Why is Labour so quiet on education?

The rush of policy announcements at conference seemed to miss out the area where change has been greatest.

"There is no greater cause for Labour than education. It is the great engine of social mobility."

Stephen Twigg used the above phrase in his speech to the Labour conference on Monday. He is absolutely right in his full-throated support for education as a powerful agent for social mobility and in his assertion that it is of intrinsic importance to the party. Some great rhetoric and sentiments were there but the rest of the speech was marked by a conspicuous lack of policy. Against the backdrop of a conference bursting with serious and concrete policy announcements, why did Twigg’s department leave such a gap in the formation of Labour’s manifesto? It seems the rush of policy announcements at conference skipped over the shadow education department, with only the promise that under a Labour government the compulsory education participatory age will be raised from 16 to 18.

Twigg concerned himself with the level and spread of child and family poverty, appropriate considering that the living standards crisis was the main theme of the conference. But the fact that education is a long-term agent in affecting living standards was seemingly ignored. In the UK of 2013, complete with rising use of food banks, Twigg committed his party to reforming childcare. It was clearly a pledge the party needed to make, but why did this make up the bulk of Twigg’s speech? Being rewarded with lashings of applause, he repeatedly pointed out failings of the coalition government and, although he was not wrong, his speech paled against many others from frontbenchers who announced specific policy ideas to combat the issues raised.

The most we heard about education at conference was from sources other than Twigg. Yvette Cooper made special mention of Michael Gove and how Labour would reverse his refusal to introduce proper sex and relationship education. Through Chuka Umunna and Ed Balls’s speeches, there was an emphasis on developing a skilled workforce to allow the UK to compete in the contemporary world, with specific emphasis on the need to revamp and reform vocational education, an area neglected by successive governments. It is strange, then, the most tangible policy announcements did not come from the shadow education secretary.

"Conference we have to wake people up to what is happening now"; in his speech, Andy Burnham urged the party and the public not to let  the dangerous and dogmatic NHS reforms go unnoticed. But it seems that Twigg has largely ignored the onslaught of policy coming from Michael Gove. The damage free schools are doing to our education system through underinvestment in areas that need it most and Gove’s regressive curriculum reforms are criticised by Twigg, but not sufficiently countered with hard policy.

----------

• [Work required]
In the article on Labour's silence about education, what was the only promise from the shadow education department at the conference?

----------

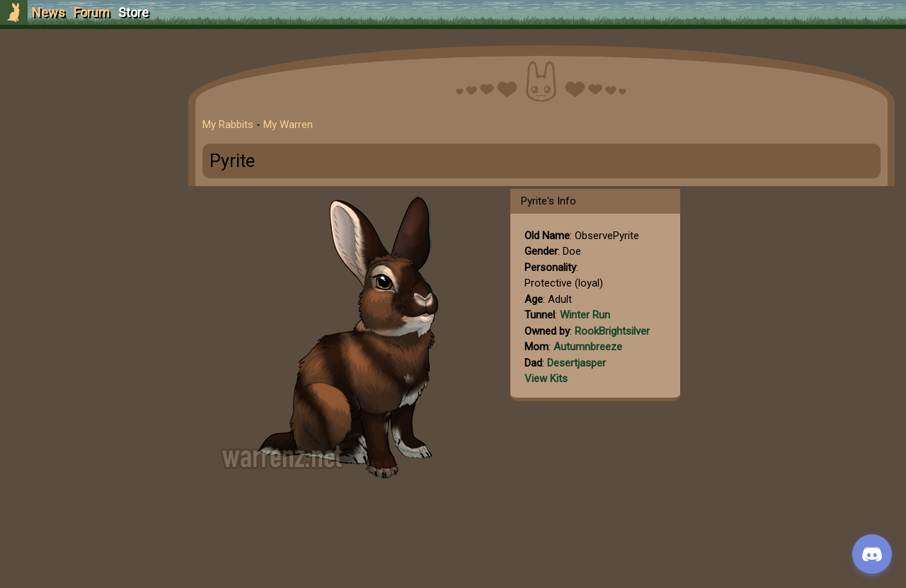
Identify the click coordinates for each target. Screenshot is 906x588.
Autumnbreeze (587, 347)
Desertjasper (576, 363)
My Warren (288, 125)
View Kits (546, 379)
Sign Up (86, 91)
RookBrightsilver (612, 331)
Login (86, 117)
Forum (91, 12)
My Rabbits (228, 125)
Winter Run (585, 315)
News (48, 12)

----------

• [Task result]
Under a Labour government, the compulsory education participatory age would be raised from 16 to 18.